Posted by Steve Aulenbach <sa...@neoninc.org>.
Hi,

As one of those new "1.0" users Jukka mentioned, I am busy learning Tika. To
get a better handle on all Tika does, I ran a commercial tool against
revision 1130663. It identified a few missing files in /tika-parsers. In
case it is useful for the 1.0 release plans, here is the list.

/tika-parsers/src/main/java/org/apache/tika/parser/iwork/IWorkParser.java

/tika-parsers/src/test/java/org/apache/tika/mime/PatternsTest.java

/tika-parsers/src/test/java/org/apache/tika/parser/CompositeParserTest.java

/tika-parsers/src/test/java/org/apache/tika/parser/DummyParser.java

/tika-parsers/src/test/java/org/apache/tika/parser/opendocument/ODFParserTest.java

/tika-parsers/src/test/java/org/apache/tika/parser/opendocument/OpenOfficeParserTest.java


/tika-parsers/target/surefire-reports/TEST-org.apache.tika.mime.PatternsTest.xml

/tika-parsers/target/surefire-reports/TEST-org.apache.tika.parser.CompositeParserTest.xml

/tika-parsers/target/surefire-reports/TEST-org.apache.tika.parser.opendocument.ODFParserTest.xml

/tika-parsers/target/surefire-reports/TEST-org.apache.tika.parser.opendocument.OpenOfficeParserTest.xml


Thanks,

Steve

On Mon, May 23, 2011 at 7:45 AM, Jukka Zitting <ju...@gmail.com>wrote:

> Hi,
>
> Thanks for the feedback! It sounds like we should be good to go for
> the 1.0 release in about a month from now.
>
> The release doesn't need to be perfect as we can always do 1.1 and
> other releases after that, so I wouldn't put any single issue as a
> blocker. On the other hand this will probably be the first Tika
> release that many new users will encounter, so we should strive to
> make it as good as we can.
>
> It sounds like we have consensus to get rid of the deprecated stuff
> before 1.0. I don't think a separate 0.9.9 or 0.10 release for that is
> really needed, but it would be good to create a 0.x branch right
> before the backwards-incompatible changes so people who have trouble
> with the upgrade still have something more recent than 0.9 to work
> with.
>
> We'll take lead with Chris about the press release and will circulate
> the draft so everyone can chime in with suggestions for improvements.
> It would be great to have a few supporting quotes from organizations
> that are already using Tika.
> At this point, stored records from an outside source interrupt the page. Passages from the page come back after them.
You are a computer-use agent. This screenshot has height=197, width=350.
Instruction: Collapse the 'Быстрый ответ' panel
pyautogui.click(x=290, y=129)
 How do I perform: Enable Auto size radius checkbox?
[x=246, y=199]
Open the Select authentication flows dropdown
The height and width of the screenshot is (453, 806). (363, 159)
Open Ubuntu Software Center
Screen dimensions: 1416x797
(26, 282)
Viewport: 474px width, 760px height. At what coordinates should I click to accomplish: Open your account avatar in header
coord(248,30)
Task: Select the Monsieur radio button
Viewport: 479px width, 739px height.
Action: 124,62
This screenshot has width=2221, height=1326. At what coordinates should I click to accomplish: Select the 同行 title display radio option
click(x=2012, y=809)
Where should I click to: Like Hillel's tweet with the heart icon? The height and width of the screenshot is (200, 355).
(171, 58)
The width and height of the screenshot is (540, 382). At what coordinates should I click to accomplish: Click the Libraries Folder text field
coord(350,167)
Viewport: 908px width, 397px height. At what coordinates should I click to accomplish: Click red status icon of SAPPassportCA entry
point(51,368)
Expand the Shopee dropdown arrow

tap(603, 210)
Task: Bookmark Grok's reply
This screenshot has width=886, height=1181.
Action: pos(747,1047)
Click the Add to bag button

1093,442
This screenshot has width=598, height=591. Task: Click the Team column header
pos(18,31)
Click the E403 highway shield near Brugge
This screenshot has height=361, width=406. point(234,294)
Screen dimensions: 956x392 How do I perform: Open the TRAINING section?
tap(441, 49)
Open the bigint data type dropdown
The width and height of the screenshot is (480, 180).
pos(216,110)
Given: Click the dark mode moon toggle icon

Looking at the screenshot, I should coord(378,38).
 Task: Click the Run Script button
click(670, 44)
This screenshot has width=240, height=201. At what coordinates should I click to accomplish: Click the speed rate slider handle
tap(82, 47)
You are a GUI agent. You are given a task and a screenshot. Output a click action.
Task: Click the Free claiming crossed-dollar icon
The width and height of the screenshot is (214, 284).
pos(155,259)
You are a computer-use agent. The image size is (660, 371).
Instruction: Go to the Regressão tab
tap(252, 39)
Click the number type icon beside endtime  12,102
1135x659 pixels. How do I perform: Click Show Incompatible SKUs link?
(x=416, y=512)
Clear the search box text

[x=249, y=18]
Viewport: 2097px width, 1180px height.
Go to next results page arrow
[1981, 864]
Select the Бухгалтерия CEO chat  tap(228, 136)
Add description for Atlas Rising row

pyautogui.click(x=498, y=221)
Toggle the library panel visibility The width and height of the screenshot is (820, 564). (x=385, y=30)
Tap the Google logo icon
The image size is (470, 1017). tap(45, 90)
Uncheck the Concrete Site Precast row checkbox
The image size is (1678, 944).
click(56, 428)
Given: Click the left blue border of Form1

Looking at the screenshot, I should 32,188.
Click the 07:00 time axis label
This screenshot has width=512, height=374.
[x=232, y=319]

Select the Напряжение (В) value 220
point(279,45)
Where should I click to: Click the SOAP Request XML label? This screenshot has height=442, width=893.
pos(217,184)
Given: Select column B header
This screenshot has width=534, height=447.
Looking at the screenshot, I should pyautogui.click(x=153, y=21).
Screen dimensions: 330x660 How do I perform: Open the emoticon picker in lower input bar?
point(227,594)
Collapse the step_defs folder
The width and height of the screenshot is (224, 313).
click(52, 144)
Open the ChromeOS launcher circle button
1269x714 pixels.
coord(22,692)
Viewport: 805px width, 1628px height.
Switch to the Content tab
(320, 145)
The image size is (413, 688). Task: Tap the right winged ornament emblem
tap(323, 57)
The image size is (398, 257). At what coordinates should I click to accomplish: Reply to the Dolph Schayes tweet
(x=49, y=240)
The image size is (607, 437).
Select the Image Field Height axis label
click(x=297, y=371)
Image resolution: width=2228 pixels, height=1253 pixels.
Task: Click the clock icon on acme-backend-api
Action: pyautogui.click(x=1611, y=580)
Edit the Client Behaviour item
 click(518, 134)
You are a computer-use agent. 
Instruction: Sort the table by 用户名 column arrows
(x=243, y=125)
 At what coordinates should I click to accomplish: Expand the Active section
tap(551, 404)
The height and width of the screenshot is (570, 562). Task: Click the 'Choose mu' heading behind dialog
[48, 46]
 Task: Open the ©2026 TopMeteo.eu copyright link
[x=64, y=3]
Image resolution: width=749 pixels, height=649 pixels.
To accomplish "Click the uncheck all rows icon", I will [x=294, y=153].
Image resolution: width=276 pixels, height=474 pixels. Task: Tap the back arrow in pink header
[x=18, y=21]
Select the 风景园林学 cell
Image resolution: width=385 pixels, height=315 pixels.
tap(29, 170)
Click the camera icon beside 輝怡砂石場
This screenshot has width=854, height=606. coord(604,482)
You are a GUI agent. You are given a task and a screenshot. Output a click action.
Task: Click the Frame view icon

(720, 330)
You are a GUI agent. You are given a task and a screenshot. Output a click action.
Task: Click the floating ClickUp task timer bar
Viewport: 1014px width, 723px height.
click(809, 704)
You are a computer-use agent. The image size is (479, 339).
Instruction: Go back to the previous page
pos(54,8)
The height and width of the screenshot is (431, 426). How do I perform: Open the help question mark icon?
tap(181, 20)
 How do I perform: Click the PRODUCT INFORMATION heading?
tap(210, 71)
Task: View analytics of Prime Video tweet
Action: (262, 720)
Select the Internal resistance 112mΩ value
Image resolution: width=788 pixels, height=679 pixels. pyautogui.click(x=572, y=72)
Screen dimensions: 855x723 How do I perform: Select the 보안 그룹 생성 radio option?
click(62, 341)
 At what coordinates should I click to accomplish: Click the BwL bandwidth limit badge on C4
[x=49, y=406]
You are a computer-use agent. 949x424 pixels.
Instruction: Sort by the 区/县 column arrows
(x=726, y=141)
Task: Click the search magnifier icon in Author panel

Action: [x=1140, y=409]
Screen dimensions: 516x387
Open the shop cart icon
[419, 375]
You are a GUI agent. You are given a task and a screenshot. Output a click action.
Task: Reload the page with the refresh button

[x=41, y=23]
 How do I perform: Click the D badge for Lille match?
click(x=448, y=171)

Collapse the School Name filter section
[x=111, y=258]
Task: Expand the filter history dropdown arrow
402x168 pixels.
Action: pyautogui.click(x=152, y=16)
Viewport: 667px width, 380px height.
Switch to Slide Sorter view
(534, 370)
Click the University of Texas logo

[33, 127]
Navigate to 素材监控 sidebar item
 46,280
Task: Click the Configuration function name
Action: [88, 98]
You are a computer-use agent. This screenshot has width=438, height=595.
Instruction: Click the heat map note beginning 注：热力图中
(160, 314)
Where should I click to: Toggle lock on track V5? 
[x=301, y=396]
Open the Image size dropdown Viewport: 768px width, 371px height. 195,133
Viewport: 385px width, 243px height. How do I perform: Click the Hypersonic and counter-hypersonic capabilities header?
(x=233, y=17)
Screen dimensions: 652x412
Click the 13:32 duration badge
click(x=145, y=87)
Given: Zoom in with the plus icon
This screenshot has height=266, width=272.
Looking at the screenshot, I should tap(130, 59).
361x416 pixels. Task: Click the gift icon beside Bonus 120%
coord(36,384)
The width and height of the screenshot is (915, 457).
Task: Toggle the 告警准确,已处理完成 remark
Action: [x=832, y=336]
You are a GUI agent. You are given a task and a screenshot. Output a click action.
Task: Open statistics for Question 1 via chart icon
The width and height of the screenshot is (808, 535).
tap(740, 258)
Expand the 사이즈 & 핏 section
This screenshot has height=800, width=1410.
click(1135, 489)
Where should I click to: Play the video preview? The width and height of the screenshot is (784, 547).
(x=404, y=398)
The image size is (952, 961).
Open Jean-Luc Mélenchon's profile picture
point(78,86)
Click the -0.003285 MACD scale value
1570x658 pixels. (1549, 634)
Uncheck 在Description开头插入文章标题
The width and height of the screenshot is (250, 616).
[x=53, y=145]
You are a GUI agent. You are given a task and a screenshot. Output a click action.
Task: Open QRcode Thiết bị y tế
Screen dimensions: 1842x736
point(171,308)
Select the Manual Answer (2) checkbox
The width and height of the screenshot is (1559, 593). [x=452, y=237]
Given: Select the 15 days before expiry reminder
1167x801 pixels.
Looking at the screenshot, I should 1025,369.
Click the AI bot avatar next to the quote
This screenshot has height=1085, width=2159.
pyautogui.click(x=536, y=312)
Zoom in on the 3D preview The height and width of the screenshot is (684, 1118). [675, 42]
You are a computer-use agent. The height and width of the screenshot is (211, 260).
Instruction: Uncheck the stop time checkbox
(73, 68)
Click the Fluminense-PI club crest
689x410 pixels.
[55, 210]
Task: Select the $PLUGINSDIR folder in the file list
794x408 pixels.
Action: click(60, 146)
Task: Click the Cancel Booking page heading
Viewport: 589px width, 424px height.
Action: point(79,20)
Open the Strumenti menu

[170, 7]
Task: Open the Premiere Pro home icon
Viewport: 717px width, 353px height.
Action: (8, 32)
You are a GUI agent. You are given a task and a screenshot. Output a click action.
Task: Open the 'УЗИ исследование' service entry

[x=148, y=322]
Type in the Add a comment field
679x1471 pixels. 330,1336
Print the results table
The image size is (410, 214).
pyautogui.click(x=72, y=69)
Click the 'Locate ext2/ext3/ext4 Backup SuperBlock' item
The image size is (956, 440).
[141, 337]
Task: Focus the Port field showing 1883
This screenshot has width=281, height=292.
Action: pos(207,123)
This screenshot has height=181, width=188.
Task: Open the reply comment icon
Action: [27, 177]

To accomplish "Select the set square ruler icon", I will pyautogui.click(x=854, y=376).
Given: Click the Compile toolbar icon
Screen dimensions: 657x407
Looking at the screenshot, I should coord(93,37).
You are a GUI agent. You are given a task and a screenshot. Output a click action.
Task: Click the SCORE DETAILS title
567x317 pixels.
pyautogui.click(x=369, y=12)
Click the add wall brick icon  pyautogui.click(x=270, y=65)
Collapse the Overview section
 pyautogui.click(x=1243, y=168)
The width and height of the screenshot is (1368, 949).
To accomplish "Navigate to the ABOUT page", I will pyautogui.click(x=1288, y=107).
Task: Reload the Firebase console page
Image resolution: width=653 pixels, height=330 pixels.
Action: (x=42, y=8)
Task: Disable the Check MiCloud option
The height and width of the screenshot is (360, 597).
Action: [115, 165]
Any takers? I can probably get Adobe on
> board.
>
> BR,
>
> Jukka Zitting
>

Re: Towards 1.0

Posted by "Mattmann, Chris A (388J)" <ch...@jpl.nasa.gov>.
Hi Jukka, looking forward to working on this with you and Sally...

Cheers,
Chris

On May 23, 2011, at 3:45 AM, Jukka Zitting wrote:

> Hi,
> 
> Thanks for the feedback! It sounds like we should be good to go for
> the 1.0 release in about a month from now.
> 
> The release doesn't need to be perfect as we can always do 1.1 and
> other releases after that, so I wouldn't put any single issue as a
> blocker. On the other hand this will probably be the first Tika
> release that many new users will encounter, so we should strive to
> make it as good as we can.
> 
> It sounds like we have consensus to get rid of the deprecated stuff
> before 1.0. I don't think a separate 0.9.9 or 0.10 release for that is
> really needed, but it would be good to create a 0.x branch right
> before the backwards-incompatible changes so people who have trouble
> with the upgrade still have something more recent than 0.9 to work
> with.
> 
> We'll take lead with Chris about the press release and will circulate
> the draft so everyone can chime in with suggestions for improvements.
> It would be great to have a few supporting quotes from organizations
> that are already using Tika. Any takers? I can probably get Adobe on
> board.
> 
> BR,
> 
> Jukka Zitting


++++++++++++++++++++++++++++++++++++++++++++++++++++++++++++++++++
Chris Mattmann, Ph.D.
Senior Computer Scientist
NASA Jet Propulsion Laboratory Pasadena, CA 91109 USA
Office: 171-266B, Mailstop: 171-246
Email: chris.a.mattmann@nasa.gov
WWW:   http://sunset.usc.edu/~mattmann/
++++++++++++++++++++++++++++++++++++++++++++++++++++++++++++++++++
Adjunct Assistant Professor, Computer Science Department
University of Southern California, Los Angeles, CA 90089 USA
++++++++++++++++++++++++++++++++++++++++++++++++++++++++++++++++++


Re: Towards 1.0

Posted by Jukka Zitting <ju...@gmail.com>.
Hi,

Thanks for the feedback! It sounds like we should be good to go for
the 1.0 release in about a month from now.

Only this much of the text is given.